___ Stored rows
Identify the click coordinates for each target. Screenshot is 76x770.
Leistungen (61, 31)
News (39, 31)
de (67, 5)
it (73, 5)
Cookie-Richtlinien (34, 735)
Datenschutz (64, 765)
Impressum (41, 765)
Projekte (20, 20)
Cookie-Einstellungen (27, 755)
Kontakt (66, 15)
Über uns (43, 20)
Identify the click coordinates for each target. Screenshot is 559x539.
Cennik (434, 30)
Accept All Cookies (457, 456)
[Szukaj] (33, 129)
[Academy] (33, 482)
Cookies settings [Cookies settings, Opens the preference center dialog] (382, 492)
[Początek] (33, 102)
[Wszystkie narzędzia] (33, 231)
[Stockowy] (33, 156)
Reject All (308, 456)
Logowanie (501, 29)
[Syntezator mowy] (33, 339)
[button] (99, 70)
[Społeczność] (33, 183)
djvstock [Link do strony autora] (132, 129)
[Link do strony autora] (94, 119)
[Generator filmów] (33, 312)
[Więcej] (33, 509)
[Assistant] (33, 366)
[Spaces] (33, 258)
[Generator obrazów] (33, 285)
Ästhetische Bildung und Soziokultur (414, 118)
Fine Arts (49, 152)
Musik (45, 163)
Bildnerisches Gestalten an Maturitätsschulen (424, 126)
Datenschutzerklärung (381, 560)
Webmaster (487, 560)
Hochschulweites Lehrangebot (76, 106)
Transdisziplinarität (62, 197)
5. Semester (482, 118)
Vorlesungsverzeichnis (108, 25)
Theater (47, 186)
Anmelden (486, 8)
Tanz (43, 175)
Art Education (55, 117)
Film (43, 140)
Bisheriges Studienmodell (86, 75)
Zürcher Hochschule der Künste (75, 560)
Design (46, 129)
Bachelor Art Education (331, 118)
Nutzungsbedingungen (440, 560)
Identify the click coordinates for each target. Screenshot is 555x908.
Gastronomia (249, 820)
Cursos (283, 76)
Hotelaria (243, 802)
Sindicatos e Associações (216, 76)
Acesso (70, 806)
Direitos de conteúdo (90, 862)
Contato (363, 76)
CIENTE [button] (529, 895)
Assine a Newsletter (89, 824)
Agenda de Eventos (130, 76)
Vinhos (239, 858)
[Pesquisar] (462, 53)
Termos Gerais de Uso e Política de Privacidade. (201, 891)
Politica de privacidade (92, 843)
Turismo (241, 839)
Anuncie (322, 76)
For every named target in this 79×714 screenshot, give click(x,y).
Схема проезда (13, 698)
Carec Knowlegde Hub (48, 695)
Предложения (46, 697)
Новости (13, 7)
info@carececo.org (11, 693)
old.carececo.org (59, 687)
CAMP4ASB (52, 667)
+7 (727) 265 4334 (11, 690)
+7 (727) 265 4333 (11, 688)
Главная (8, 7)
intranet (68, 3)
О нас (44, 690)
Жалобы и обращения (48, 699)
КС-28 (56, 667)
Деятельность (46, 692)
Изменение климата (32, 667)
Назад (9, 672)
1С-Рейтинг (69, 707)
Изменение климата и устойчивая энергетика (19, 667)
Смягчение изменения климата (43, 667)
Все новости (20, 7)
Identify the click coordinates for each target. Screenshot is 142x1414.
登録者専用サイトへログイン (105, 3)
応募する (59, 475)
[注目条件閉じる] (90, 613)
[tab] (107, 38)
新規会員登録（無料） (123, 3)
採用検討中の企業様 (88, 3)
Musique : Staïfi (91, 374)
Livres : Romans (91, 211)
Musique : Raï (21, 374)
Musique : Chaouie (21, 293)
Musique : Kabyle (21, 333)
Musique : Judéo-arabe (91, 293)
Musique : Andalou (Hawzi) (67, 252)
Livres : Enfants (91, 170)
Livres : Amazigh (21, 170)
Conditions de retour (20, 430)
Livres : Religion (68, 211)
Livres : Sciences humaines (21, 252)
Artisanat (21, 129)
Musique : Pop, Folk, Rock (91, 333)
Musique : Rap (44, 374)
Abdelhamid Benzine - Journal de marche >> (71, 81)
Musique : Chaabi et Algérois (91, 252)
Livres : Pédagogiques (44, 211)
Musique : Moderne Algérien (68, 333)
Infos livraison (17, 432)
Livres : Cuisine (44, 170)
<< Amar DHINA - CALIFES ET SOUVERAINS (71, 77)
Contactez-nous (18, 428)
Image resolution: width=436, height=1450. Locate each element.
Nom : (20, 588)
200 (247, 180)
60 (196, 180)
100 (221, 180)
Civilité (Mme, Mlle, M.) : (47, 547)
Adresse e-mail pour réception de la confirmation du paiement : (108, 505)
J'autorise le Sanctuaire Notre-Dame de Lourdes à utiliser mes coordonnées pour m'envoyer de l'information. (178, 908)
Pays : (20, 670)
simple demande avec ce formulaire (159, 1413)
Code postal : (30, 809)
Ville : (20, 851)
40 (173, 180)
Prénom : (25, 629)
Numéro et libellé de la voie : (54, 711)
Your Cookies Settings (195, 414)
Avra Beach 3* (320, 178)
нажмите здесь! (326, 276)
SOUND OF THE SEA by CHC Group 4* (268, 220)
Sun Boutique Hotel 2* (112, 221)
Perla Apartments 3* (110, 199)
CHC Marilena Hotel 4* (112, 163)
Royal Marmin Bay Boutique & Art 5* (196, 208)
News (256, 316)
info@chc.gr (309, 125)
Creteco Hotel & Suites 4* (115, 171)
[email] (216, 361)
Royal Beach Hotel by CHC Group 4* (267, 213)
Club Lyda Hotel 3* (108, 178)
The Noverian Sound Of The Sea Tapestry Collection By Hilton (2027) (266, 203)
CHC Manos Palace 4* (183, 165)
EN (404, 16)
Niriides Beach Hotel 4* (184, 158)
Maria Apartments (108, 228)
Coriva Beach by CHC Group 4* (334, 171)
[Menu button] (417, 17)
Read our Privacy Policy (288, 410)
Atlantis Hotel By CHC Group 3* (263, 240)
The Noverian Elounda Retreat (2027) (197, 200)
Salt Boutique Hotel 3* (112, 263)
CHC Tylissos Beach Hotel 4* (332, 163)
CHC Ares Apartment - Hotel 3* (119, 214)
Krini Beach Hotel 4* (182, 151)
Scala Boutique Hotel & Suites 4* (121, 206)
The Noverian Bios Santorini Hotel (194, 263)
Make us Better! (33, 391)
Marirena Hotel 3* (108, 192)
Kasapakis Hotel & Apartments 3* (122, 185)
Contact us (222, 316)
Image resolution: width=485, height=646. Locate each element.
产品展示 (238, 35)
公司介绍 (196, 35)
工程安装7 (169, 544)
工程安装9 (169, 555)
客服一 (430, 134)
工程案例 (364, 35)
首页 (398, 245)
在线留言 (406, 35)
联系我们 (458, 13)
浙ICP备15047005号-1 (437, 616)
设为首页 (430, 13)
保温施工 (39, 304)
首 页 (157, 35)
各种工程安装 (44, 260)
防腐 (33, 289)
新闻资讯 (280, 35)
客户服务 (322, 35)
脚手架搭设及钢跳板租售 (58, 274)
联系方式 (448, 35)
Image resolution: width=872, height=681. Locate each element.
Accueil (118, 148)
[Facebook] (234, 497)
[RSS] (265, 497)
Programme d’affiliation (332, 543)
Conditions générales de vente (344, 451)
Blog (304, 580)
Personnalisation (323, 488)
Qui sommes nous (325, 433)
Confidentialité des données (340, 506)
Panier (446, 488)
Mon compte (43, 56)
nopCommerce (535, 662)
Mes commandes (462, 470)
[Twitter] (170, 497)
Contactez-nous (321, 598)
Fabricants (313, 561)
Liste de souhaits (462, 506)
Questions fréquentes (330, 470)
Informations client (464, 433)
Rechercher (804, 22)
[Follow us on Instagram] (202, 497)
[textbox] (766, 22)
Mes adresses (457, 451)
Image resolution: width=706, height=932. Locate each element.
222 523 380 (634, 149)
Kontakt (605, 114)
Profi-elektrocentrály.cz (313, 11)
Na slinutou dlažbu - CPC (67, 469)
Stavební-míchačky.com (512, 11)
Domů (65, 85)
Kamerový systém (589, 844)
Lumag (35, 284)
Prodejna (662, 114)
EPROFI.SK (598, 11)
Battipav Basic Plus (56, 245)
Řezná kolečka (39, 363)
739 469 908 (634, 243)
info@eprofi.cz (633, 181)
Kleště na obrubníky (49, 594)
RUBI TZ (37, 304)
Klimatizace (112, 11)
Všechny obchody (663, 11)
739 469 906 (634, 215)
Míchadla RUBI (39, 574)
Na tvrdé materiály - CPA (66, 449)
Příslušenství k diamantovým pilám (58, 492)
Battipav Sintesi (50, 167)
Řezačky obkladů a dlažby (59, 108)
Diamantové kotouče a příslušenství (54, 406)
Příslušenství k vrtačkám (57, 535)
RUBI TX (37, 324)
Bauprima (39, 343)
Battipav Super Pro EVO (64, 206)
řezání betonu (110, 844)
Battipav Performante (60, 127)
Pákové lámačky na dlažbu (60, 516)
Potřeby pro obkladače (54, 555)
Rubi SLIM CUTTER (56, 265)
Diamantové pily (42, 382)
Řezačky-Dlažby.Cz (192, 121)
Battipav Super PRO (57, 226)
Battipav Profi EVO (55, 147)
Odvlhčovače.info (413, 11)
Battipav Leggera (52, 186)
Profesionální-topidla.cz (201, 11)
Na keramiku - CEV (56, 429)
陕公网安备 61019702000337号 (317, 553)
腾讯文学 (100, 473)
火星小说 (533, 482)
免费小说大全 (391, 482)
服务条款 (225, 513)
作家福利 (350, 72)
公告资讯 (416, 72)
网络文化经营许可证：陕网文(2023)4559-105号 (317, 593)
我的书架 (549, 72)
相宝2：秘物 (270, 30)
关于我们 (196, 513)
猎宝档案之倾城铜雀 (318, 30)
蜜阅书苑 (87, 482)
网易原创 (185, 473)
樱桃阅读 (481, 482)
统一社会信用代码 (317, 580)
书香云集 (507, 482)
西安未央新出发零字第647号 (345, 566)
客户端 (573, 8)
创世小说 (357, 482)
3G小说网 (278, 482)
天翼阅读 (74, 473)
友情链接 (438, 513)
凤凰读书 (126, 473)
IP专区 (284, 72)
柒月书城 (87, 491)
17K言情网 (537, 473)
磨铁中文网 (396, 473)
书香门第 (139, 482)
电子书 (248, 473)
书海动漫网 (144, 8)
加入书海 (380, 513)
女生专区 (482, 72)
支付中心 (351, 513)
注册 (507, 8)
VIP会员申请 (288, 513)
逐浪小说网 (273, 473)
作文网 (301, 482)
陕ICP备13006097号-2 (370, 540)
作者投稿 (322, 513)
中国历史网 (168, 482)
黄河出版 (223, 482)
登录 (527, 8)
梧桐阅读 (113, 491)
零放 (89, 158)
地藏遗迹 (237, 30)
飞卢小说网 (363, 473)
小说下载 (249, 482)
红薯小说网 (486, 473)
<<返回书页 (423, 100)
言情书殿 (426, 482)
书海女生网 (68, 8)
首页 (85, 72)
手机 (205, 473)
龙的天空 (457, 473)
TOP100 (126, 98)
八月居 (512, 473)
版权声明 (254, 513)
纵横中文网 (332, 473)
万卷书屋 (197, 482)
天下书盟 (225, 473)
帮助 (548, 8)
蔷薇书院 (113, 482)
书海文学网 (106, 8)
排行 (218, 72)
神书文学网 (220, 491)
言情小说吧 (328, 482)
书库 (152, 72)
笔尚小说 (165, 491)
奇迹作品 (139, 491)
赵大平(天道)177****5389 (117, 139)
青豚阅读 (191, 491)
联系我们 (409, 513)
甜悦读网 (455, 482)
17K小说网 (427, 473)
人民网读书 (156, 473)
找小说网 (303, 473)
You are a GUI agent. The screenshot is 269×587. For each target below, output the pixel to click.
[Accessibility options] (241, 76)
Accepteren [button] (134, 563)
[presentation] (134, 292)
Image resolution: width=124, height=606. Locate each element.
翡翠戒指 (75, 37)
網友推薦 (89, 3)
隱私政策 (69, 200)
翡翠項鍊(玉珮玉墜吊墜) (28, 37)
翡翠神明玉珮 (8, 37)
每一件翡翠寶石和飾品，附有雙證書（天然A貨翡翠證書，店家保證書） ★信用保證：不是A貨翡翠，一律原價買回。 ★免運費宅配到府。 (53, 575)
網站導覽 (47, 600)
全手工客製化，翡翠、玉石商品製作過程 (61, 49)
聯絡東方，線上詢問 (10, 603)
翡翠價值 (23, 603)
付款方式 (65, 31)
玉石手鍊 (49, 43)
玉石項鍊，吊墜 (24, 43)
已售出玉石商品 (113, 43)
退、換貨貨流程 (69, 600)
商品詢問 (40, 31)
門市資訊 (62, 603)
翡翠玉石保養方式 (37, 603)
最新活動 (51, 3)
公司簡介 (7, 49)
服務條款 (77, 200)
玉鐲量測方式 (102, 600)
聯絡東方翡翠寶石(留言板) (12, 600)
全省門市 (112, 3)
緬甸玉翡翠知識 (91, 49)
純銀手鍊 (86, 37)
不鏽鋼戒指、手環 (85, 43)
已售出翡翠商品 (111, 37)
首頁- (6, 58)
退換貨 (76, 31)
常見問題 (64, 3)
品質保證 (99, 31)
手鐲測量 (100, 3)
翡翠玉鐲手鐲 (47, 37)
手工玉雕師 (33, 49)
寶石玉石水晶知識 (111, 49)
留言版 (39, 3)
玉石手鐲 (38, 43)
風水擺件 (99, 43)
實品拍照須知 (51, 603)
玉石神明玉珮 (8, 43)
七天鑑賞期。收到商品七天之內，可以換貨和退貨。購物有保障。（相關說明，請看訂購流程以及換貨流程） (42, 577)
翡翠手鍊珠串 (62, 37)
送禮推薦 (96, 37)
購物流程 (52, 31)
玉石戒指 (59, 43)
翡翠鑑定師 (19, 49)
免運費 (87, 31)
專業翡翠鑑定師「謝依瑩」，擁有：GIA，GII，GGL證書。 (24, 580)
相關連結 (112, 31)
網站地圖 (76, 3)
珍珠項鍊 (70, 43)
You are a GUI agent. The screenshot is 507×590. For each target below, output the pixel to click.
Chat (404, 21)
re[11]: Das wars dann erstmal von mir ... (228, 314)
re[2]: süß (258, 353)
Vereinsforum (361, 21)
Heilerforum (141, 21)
______
▶ Task brief:
Reproduce the lines of the material verbatim, from the line containing "公司簡介 (7, 49)" through the end of the material, inclusive.

▶ Exercise answer:
公司簡介 (7, 49)
服務條款 (77, 200)
玉鐲量測方式 (102, 600)
聯絡東方翡翠寶石(留言板) (12, 600)
全省門市 (112, 3)
緬甸玉翡翠知識 (91, 49)
純銀手鍊 (86, 37)
不鏽鋼戒指、手環 (85, 43)
已售出翡翠商品 (111, 37)
首頁- (6, 58)
退換貨 (76, 31)
常見問題 (64, 3)
品質保證 (99, 31)
手鐲測量 (100, 3)
翡翠玉鐲手鐲 (47, 37)
手工玉雕師 (33, 49)
寶石玉石水晶知識 (111, 49)
留言版 (39, 3)
玉石手鐲 (38, 43)
風水擺件 (99, 43)
實品拍照須知 (51, 603)
玉石神明玉珮 (8, 43)
七天鑑賞期。收到商品七天之內，可以換貨和退貨。購物有保障。（相關說明，請看訂購流程以及換貨流程） (42, 577)
翡翠手鍊珠串 (62, 37)
送禮推薦 (96, 37)
購物流程 (52, 31)
玉石戒指 (59, 43)
翡翠鑑定師 (19, 49)
免運費 (87, 31)
專業翡翠鑑定師「謝依瑩」，擁有：GIA，GII，GGL證書。 (24, 580)
相關連結 (112, 31)
網站地圖 (76, 3)
珍珠項鍊 (70, 43)
You are a GUI agent. The screenshot is 507×590. For each target below, output the pixel to click.
Chat (404, 21)
re[11]: Das wars dann erstmal von mir ... (228, 314)
re[2]: süß (258, 353)
Vereinsforum (361, 21)
Heilerforum (141, 21)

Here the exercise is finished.